Continuing to explore R and SQL’s usefulness when it comes to HMIS data I decided to start posting HMIS problems and R and SQL solutions.
Problem: One of our Emergency Solutions Grant (ESG) funders requires the subrecipients to produce a report of all the participants which receive services from the shelter. This requirement was written into the contract the ESG funders have with the subrecipient. This worked somewhat in 2011 when it was implemented, however, it is 2016 and the data which is queried against to produce the report is well over 1.3 million entries. These data are generated every time a participant checki in a shelter for meal, bed, or to sit. It is unlikely this data set will ever get smaller. In short, the data have grown beyond the report server currently provided by our software vendor. Since the query is handled server-side it has resulted in the subrecipients being unable to reliably meet the requirement.
Solution:
In attempt to circumvent the server-side query, I’ve written a R and SQL script which takes two data files:
Point of Service (PoS)
Demographic and HUD Assessment data (enrolledInTCES)

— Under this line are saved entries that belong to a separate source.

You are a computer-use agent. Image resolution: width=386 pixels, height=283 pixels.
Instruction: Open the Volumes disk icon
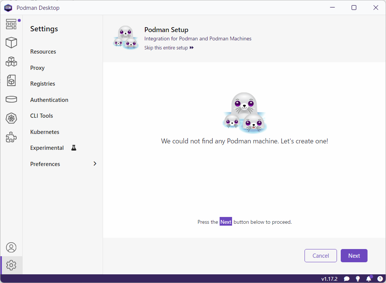coord(11,99)
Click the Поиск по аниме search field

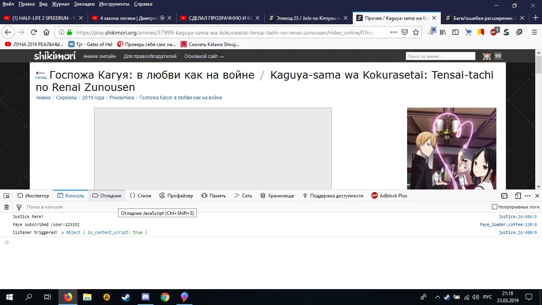coord(440,56)
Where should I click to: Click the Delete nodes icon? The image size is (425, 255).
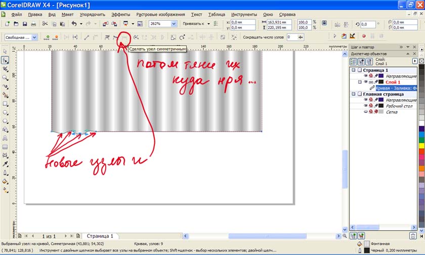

These data were pulled using the software report services, but without any query. This seems to allow bypassing the server-side bottle-neck. The script then merges the data, formats it, and aggregates it for the final report.
The report should be something which could be run using a batch file, so I hope to deploy it to the subrecipients. Then, with a little training, it should allow them to continue to produce the report for the funders.
I’m a hacker. If you find errors, please leave comments below. If you have an opinion I’ll hear it, but I’m often not likely to agree without some argument.
Joins (Merging Data)
Probably the best part of R and SQL is their ability to quickly combine data around a key. For example, in HMIS CSVs the Client.csv contains a lot of demographic information and the Enrollment.csv contains a lot of assessment information. This makes it difficult when needing a count of the total participants who are veterans and disabled, since the veteran information is in Client.csv and disability information is in the Enrollment.csv. However, both R and SQL contain the join functions.
Joins are a hughely expansive topic; I’m not going to try to cover all their quirks, but here’s some videos I found helpful:
The two useful joins for HMIS data are LEFT JOIN and INNER JOIN. The left join keeps all the data in the left table and data matching from the right table and the inner join keeps only data which matches.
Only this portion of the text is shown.